With his father elevated to semidivine status, Thailand's Crown Prince Maha Vajiralongkorn will have a huge challenge not just to fill the shoes of King Bhumibol Adulyadej, but to define himself as the new monarch.
Tall and with a soldier's posture, the Crown Prince, 64, was schooled in England and attended Australia's Royal Military College at Duntroon, in Canberra.
He was invested as Crown Prince in 1972 by King Bhumibol.
The heir apparent took up his duties after returning to Thailand, serving in the Royal Thai Armed Forces and making frequent tours around the country, while representing his father at official events and ceremonies.
He reportedly led counterinsurgency campaigns against communists in Thailand in the 1970s.
He is also a qualified fighter pilot and regularly flies big jets.
As the Crown Prince, he had six battalions of elite troops under his command.
Among other things, he established hospitals in remote areas; by 1997, Crown Prince Hospitals had been set up in 21 locations.
The Crown Prince has been married three times. His first wife was first cousin Soamsavali Kitiyakara. The couple married in 1977 and have a daughter but they divorced in 1993.
He married a second time, to actress Yuvadhida Polpraserth, with whom he has five children.
In February 2001, the Crown Prince married, for a third time, to Ms Srirasmi Akharaphongpreecha.
The marriage was announced only in 2005, and she was given the royal title Mom Srirasmi Mahidol na Ayudhya by the King.

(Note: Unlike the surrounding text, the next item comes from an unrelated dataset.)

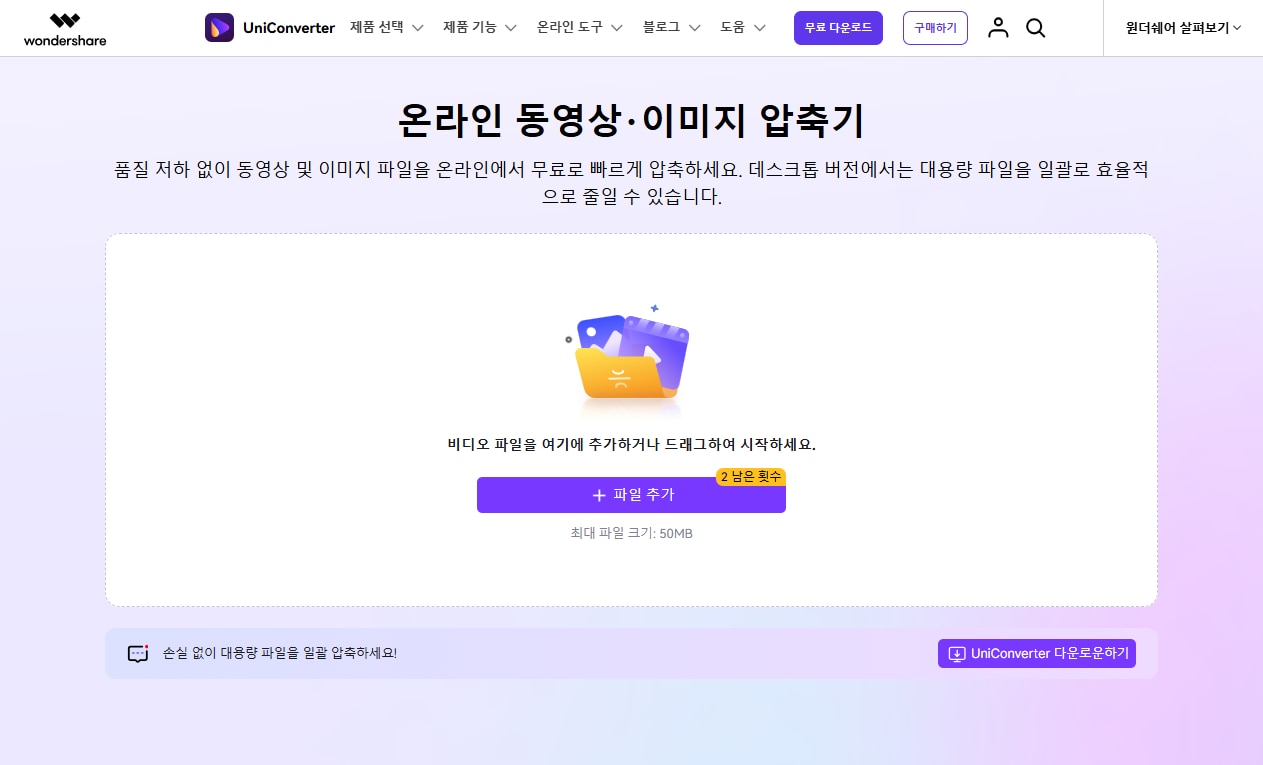Click the folder illustration in upload area
1263x765 pixels.
click(x=629, y=355)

Her "simplicity, warmth win hearts," the English newspaper The Nation wrote.
A few months later, the couple's son Dipangkorn Rasmijoti, now 11, was born.

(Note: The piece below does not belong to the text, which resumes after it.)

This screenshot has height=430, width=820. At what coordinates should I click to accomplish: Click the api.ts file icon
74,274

In November 2014, senior police officials related to Ms Srirasmi were found to have allegedly used their connections with the palace to extort and amass vast wealth, and her family was stripped of the royally bestowed surname. The couple divorced.
Media reporting on the monarchy is constrained by Article 112 of Thailand's criminal code - a harsh lese majeste law which punishes with a jail sentence of up to 15 years anyone deemed to have insulted the King, Queen, heir apparent and Regent.
But in 1987, in the course of an interview with the Thai magazine Dichan, the Crown Prince was asked how he felt when people talked about him "as if Your Highness was a black sheep".
His reply: "Sometimes, black sheep serve a purpose, one of helping others. Black sheep help those not-too-white ones seem whiter."
Occasionally, European newspapers have featured rare pictures of him in Europe, where he reportedly spends much time, specifically in Germany.
But in more recent years, as his father grew frail, the Crown Prince took over many more ceremonial duties including accepting the credentials of foreign ambassadors.
Diplomats who met him reported him to be well informed, affable and urbane.
Lately, he has been taking on a higher public profile. He led bicycle rallies in Bangkok separately for the King and Queen in August and December last year.
Themed "Bike for Mum" and "Bike for Dad", they were his first mass public events, and drew the enthusiastic participation of tens of thousands of middle-class Thais. The first event drew as many as 300,000 to register nationwide.
Security was tight for the rallies in Bangkok as the Crown Prince led cyclists - including the Prime Minister and Cabinet ministers - on the route, smiling and waving to hordes of well-wishers who turned out to see him.
Many of those who participated had bought bicycles specially for the occasion, while onlookers waited for hours in the heat to catch a sight of the Crown Prince.
Similar mass rides were conducted nationwide, in events pitched as a show of unity in a nation politically polarised over the last decade.